Paradise, de Andrei Konchalovsky
Si el cine es un arte, Arte con mayúsculas, lo debemos a películas como Paradise y a tipos como Andrei Konchalovsky (Moscú, 1937) que ha perdido la industria norteamericana, en la que el director ruso languidecía sin rumbo, y ha ganado el Séptimo Arte. El director del díptico Siberiada (1997) huyó de Estados Unidos, en donde estaba condenado a hacer películas como Tango y Cash (1989) o superproducciones como La Odisea (1997) como recompensa a la extraordinaria El tren del infierno (1985), y recobra su sensibilidad cinematográfica en la Rusia que abandonó hace décadas y a la que ha vuelto para alegría de cinéfilos. Ulises regresa a su Ítaca.

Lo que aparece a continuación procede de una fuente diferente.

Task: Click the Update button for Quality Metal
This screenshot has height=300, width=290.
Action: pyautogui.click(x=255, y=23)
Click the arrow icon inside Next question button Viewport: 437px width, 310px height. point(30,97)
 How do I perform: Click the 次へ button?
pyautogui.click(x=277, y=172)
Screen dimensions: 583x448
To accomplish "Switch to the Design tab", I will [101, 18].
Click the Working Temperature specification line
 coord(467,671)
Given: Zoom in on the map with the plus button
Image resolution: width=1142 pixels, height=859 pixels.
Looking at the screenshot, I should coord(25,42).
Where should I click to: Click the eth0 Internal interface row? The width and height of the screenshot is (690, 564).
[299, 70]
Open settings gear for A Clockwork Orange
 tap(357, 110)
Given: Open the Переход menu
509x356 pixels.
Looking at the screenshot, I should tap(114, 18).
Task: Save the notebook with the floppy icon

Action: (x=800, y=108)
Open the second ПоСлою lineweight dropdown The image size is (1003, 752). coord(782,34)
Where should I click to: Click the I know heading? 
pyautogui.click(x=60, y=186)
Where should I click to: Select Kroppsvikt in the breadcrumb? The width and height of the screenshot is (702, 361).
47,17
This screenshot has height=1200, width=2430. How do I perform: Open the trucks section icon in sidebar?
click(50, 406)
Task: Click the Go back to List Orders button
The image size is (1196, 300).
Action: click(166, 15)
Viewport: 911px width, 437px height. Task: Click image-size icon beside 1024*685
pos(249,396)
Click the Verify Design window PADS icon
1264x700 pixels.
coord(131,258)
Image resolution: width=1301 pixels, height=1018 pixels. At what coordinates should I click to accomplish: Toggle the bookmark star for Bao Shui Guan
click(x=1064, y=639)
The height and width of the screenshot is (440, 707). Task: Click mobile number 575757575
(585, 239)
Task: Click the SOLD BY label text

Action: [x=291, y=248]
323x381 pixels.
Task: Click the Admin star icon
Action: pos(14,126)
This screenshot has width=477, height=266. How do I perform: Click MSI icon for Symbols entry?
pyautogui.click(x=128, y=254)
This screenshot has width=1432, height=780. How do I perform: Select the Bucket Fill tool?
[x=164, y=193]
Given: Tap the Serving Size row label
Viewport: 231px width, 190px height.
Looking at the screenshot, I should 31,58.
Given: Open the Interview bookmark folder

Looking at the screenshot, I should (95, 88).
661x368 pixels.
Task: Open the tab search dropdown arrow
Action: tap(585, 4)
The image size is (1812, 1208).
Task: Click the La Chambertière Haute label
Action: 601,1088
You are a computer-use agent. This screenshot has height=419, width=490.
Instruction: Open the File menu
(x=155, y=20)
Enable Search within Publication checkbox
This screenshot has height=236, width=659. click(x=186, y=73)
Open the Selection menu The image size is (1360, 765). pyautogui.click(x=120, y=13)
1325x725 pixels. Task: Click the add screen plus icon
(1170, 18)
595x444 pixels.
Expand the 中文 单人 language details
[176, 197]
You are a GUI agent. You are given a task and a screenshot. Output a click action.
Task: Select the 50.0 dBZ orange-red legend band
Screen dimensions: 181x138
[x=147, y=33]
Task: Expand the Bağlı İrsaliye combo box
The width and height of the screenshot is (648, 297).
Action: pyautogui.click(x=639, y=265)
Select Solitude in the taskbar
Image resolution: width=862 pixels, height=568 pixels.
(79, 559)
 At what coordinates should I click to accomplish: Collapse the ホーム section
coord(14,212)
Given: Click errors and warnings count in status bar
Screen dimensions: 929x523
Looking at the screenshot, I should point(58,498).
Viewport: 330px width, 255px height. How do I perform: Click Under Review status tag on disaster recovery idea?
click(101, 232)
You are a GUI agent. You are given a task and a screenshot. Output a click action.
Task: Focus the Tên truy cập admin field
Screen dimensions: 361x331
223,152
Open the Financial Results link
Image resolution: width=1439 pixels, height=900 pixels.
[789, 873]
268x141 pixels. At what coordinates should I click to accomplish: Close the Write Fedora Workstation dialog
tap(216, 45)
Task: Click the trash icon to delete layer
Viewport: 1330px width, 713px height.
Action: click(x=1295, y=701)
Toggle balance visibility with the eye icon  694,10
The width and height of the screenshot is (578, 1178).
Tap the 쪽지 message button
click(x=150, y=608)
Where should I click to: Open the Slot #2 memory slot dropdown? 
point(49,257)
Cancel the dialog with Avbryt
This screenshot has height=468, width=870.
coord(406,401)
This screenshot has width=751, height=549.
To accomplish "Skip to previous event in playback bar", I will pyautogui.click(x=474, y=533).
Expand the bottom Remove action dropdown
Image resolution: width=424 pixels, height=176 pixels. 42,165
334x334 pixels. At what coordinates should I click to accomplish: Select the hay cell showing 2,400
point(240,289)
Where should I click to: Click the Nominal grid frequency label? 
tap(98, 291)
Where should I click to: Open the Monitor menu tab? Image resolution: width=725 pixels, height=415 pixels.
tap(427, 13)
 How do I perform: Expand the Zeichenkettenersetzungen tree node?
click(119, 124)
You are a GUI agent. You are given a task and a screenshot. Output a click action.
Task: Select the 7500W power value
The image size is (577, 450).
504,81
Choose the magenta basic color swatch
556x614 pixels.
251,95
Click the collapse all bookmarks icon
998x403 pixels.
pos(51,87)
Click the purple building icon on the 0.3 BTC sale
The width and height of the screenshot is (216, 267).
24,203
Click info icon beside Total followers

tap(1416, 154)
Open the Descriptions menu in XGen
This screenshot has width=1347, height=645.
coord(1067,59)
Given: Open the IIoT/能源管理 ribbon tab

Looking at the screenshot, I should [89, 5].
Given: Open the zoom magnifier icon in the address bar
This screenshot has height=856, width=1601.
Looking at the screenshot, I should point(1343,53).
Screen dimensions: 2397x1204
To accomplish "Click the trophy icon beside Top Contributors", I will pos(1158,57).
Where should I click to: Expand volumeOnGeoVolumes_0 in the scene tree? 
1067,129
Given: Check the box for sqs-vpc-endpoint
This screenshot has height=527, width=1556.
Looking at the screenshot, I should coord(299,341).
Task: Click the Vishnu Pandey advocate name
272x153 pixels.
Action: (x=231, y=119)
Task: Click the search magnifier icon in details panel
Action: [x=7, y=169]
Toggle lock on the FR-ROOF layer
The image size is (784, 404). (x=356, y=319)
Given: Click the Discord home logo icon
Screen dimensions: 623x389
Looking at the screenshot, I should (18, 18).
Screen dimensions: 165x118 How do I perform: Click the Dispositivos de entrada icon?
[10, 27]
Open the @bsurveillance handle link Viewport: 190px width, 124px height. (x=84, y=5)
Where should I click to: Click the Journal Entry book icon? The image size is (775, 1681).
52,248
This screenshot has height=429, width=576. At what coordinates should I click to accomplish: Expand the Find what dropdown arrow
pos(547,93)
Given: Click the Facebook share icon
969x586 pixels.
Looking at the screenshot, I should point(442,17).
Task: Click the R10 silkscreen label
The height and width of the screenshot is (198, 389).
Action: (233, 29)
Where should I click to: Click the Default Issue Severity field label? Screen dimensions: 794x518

A través de tres personajes, y a sus entrevistas post mortem (con Dios o con el director del film, que vienen a ser lo mismo, en un simulacro teatral de Juicio Final), un policía colaboracionista del régimen de Vichy, Zhyul (Philippe Duquesne); una aristocrática y sofisticada condesa rusa que intenta salvar a dos niños judíos del Holocausto, Olga (Julia Visotskaya); y un joven oficial de las SS encargado de desbrozar la corrupción en los campos de exterminio por orden directa de Himmler, Helmut (Christian Crauss), Andrei Konchalovsky, en sobrio blanco y negro, pantalla cuadrada y tres idiomas (francés, ruso y alemán), nos ofrece un fresco de la historia reciente de Europa, de ese horror llamado nazismo que convirtió el Viejo Continente en el Infierno de Dante.
Eficaz en sus detalles atroces (una interna agoniza y sus compañeras de encierro y desgracia se abalanzan sobre ella, no para auxiliarla sino para robarle las botas; el eficaz jefe del campo de exterminio adiestra a una kapo cómo se debe patear a una persona); inspirada y genial (los flash backs en la villa italiana, luminosos en la oscuridad del campo de exterminio, son un contrapunto nostálgico y doloroso de como la belleza puede virar por el capricho de la historia hacia el horror en un instante; la conversación entre el jefe del campo de exterminio y el oficial de las SS en la que el primero le dice que para construir el paraíso alemán él ha creado el infierno), la película de Andrei Konchalovsky traspasa el alma de esos tres personajes cuyas breves vidas truncadas por la violencia se entrelazan en la vorágine de la locura humana. El inspector de policía francés se lamenta de no haber tenido ocasión de acostarse con la condesa rusa a la que ha detenido y se ofrece a él para esquivar el dolor insoportable de la tortura; el oficial de las SS reconoce en la nuca de la condesa rusa, una de las prisioneras del matadero que fiscaliza, a una fugaz amante en una villa italiana durante una jornada de estío cercano que no respondió luego nunca a sus cartas, y se humaniza, en un instante, en su afán por salvarla de la carnicería de la solución final de cuyo engranaje él forma parte; la condesa rusa se convierte, a su pesar, en heroína con su sacrificio que escapa a su propia razón, a la lógica de la supervivencia.
Obra maestra absoluta, en fondo y forma, esta película sobre la culpa y la redención, que ya obtuvo el León de Plata en el último festival de Venecia, es una pieza imprescindible en la filmografía irregular (Los amantes de María, Tiempo de amar, Una extraña amistad, El león en invierno…) del realizador ruso, puede que su mejor película junto a Siberiada y El tren del infierno. Discurso poliédrico el Andrei Konchalovsky sobre la ética y las raíces del mal, sobre las justificaciones humanas para no cuestionar la moralidad de las acciones, con esos oficiales nazis cultos y aristócratas que hablan de Antón Chejov y se conmueven de que su amante haya sido gaseada en ese campo mientras el ruido de fondo es el de esos trenes que llegan sin pausa con su carga humana a procesar.
Estados Unidos ha perdido un director de cine y Rusia ha recuperado un artista que había perdido.